後編 塔寺〜全州〜曹渓寺
今日行くところも今まで行きたいと思ってはいたが、行っていないところ。
馬耳山(マイサン)の塔寺(タプサ)である。
馬の耳の形をした山、そこにある石を積み上げた塔がいくつもあるという塔寺がある。
バスターミナルから郡内バスで10分というが、果たしてバスは・・・と、
馬耳山行きが停まっている。
運転手に「塔寺に行きたいのだが」と言うと、ここで待っていろと言う。
馬耳山行きなのにこれではないのかと、バスはさっさと行ってしまった。
しばらく待つと、さっきの運転手のバスだ。
塔寺行きになっている。
うーん、この辺はどうなっているのか不明だ。
今度は乗れと言う。まあいいか。
乗って10分程で終点、塔寺。
時刻表を見ると、一日5本しかない。
すぐ乗れたのは運がよかったらしい。
みやげ物屋、食堂街を抜けると特徴的な形をしている馬耳山が近くに見えてくる。
と角を曲がると、塔寺に到着。
あー、すごい。石がきれいに積まれている。
よく倒れてこないものだ。
山肌と言うか、崖から氷が溶けてバラバラ落ちてきている。
崖の近くには近寄れない。お坊さんがお経を唱えている。
正に馬の耳に念仏なのだが・・・
韓国にはこのことわざはないのだろう。
日本人の私にとっては、なんとか馬に聞いてもらおうと必死に唱えている光景に見えてしまうのだが。
さらに上へ上がれそうである。
ところどころ氷の張った道を登っていく。
木の階段は雪が固まったようになっていて、滑りやすい。
しかし、よくみんな平気で歩いているなあ。
老若男女、本当にたくさんの人々が歩いている。こんなに足場が悪いのに。
子供なんて走っているよ。
杖をつきつつおばあちゃん。
手をつないでデート風なカップル。
階段を登りきると、さらに上に洞窟があるとの看板。
急な石階段。雪も積もっている。
一人だったらやめるところだが、みんな上がっていく。
えっ、みんな行くねー。じゃ行ってみるか。
と上がると、なんてことはない、洞窟というか、岩の裂け目、入るほどの大きさもない。
その手前のスペースで、10人くらいのおじさんおばさん集団がゴザをひいて、焼酎を飲んで騒いでいる。

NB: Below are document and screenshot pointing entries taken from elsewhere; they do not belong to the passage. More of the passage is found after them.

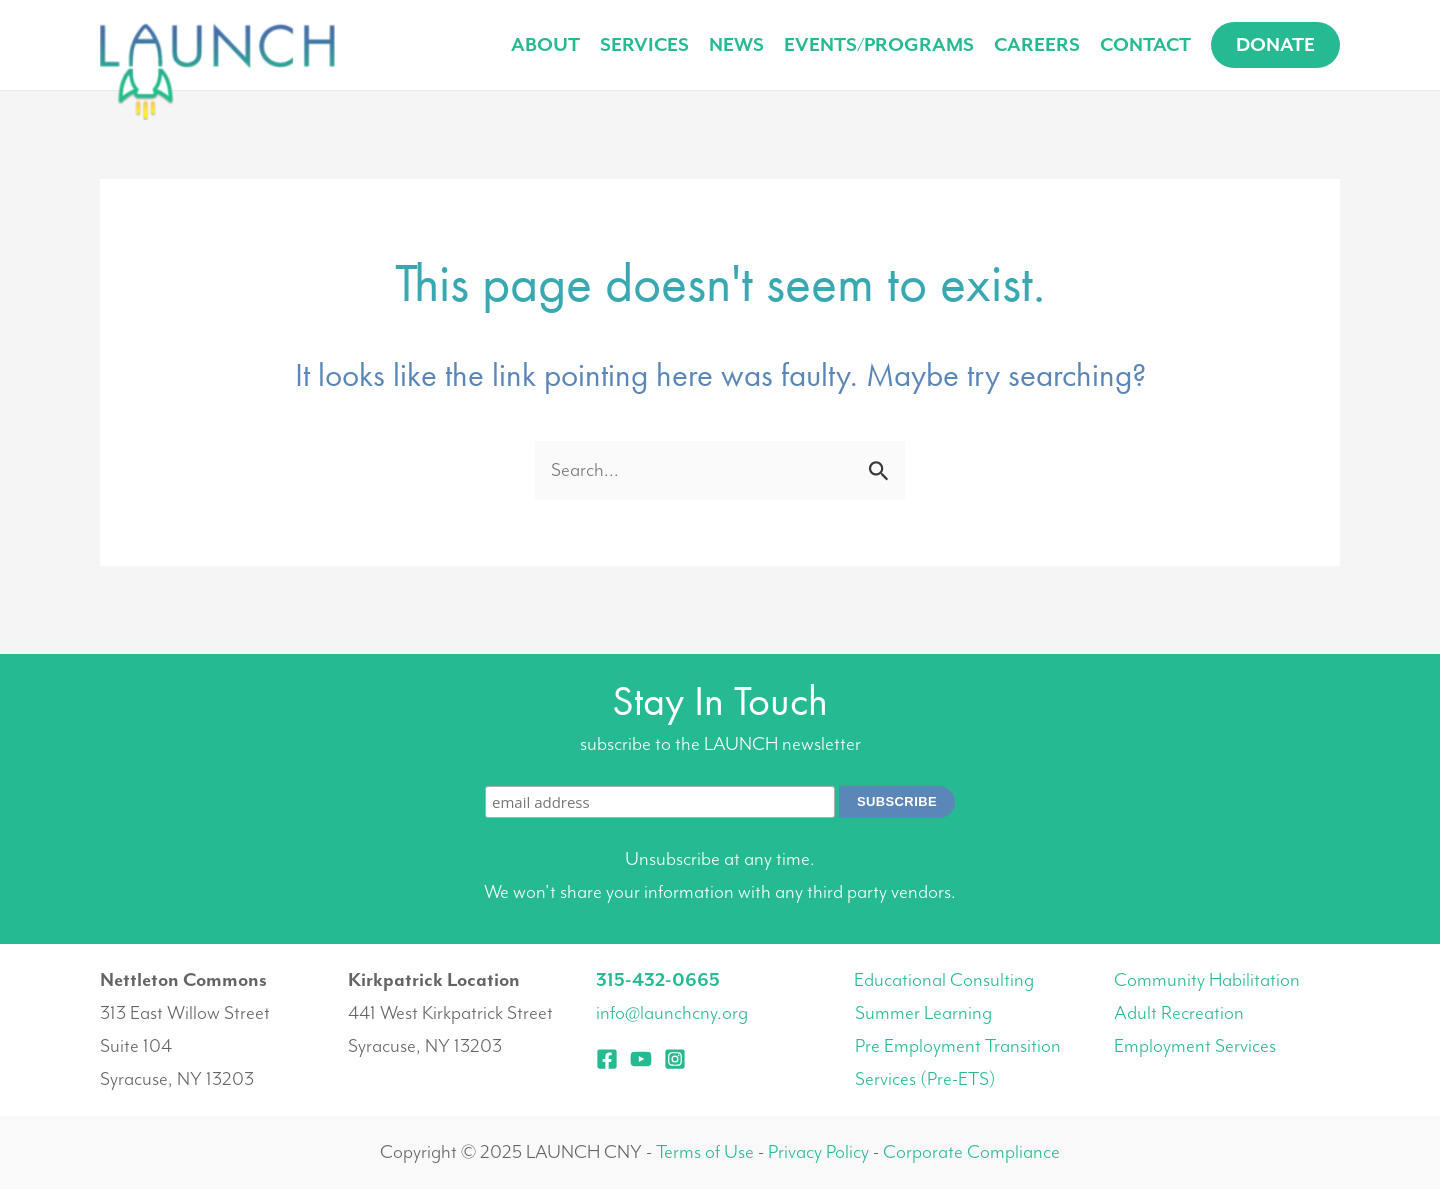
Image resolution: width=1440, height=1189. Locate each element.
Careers (1037, 45)
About (545, 45)
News (736, 45)
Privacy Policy (818, 1152)
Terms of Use (705, 1152)
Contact (1145, 45)
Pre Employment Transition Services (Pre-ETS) (958, 1062)
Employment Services (1195, 1046)
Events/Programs (879, 45)
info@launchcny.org (672, 1013)
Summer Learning (923, 1013)
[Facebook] (607, 1059)
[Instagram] (675, 1059)
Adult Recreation (1179, 1013)
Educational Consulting (944, 980)
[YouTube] (641, 1059)
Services (644, 45)
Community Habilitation (1207, 980)
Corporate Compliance (971, 1152)
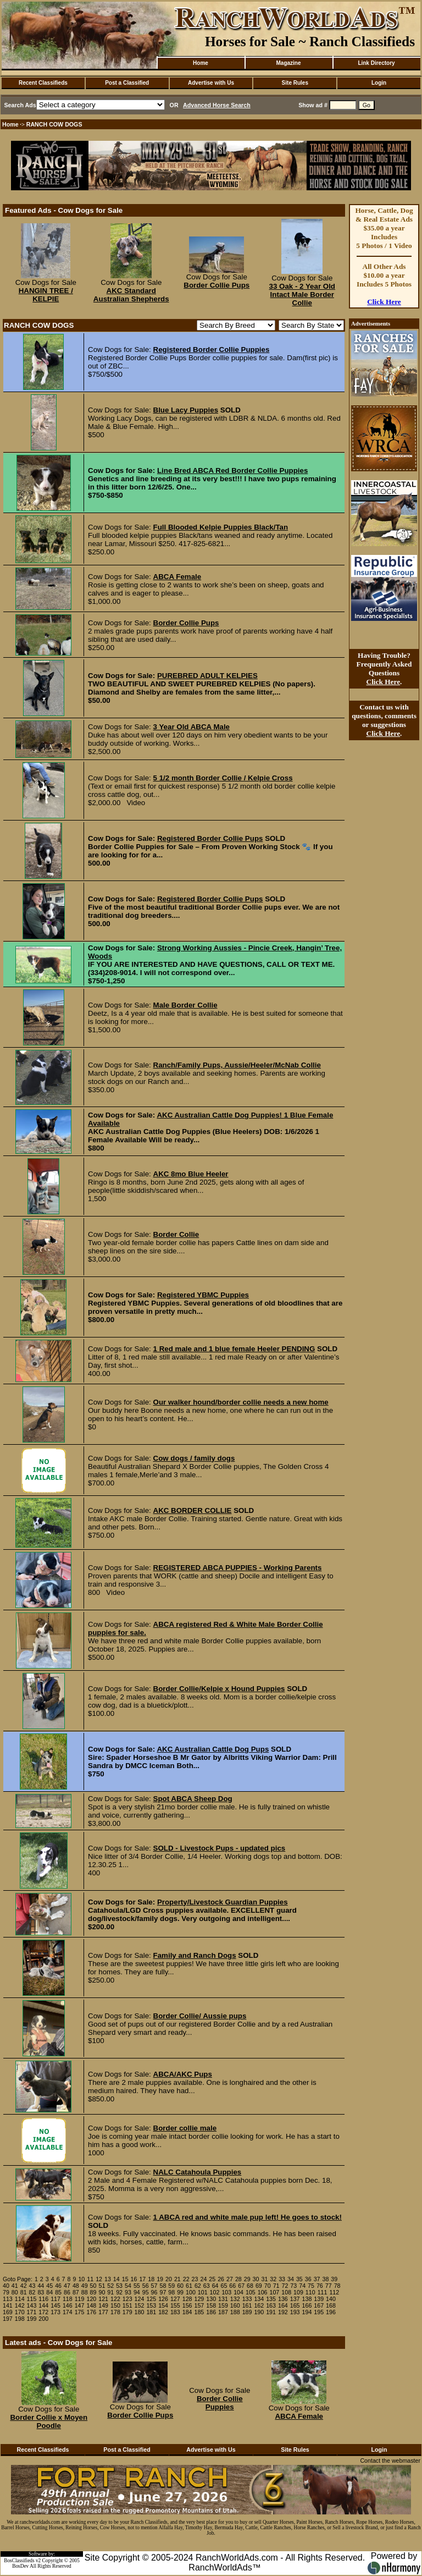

日本の花見のようなものだ。よく山で見かけるけれど、冬で雪もあるのに、それもこんな崖の上でよくやるよ。
ゆっくりと降りていき、食堂街でキムチチゲを食べてから、バスに乗り、鎮安、そして全州へと戻る。
このままソウルまで行ってもいいけど、ソウルに行ったところで何をすることもなし。
だったらまだ一度しかまともに見たことがない全州で寄り道しようか。
今日はここで泊まって明日ソウル入りしよう。
帰国便は夜だし。
ということで全州バスターミナルからタクシーに乗り、全州の中心部へと行く。
3泊4日あると結構行きたいところに行けるね。ソウル・釜山(プサン)以外で中2日で遠出が出来る。
3連休に1日休みをとれば、こうやって来られるんだ。
しかしどこかのついでに行けるような目的地はなくなってきたなあ。
今回行った海印寺、塔寺はあえてここに行こうとしなければ、行くことは出来ない場所なんだよな。
8時くらいになって、空が明るくなり始める。
今日も晴れだ。
宿を出て、左右を見たら郵便局を見つけた。
エアメール用の切手がほしかったので、すぐに見つかってよかった。
エアメールを出し、バスターミナルへ向う。
ソウルまでの優等バスW16000。10分間隔くらいで出ている。
席は大体埋まっている。
ソウルまで3時間弱。途中サービスエリアでの一時休憩あり。
車中ほとんど寝ていた。心地よい眠りであった。
フライトまでの数時間、ソウルでどうするかは特に決めていなかった。
リュックはそれなりに重いので、とりあえずロッカーに預け、ソウルに何度も来ていながら、
行ったことがない場所の一つ、曹渓寺(チョゲサ)に行ってみることにした。
鐘閣(チョンガ)駅から歩いて数分。
ビルの合間にお寺が現れる。カラフルな提灯が目立つ。
大雄殿から聞こえてくるお経の声は、外にまではっきりと聞き取れるほど。
白人金髪のいかにも外国人の姿もちらほらと。
欧米の人にとってはこういう寺は珍しく思うのだろうな。
続いて、徳寿宮(トクスグン)まで歩いてみたが、月曜日で閉まっていた。残念。
市庁前には特設のスケートリンクがあった。
夜見たらイルミネーションがきれいな感じである。
しばらく眺めていたが、寒くなってきた。
ロッテ百貨店の食料品売り場を見回し、そろそろ空港に行く時間。
あー、帰国するのか。
最終日特有のさみしい気持ちになる。
金浦空港までは地下鉄で近い。
機内食は出そうなので、ロッテリアで軽めの食事をとり、出国ゲートへ。
次回はいよいよ訪韓20回記念だ。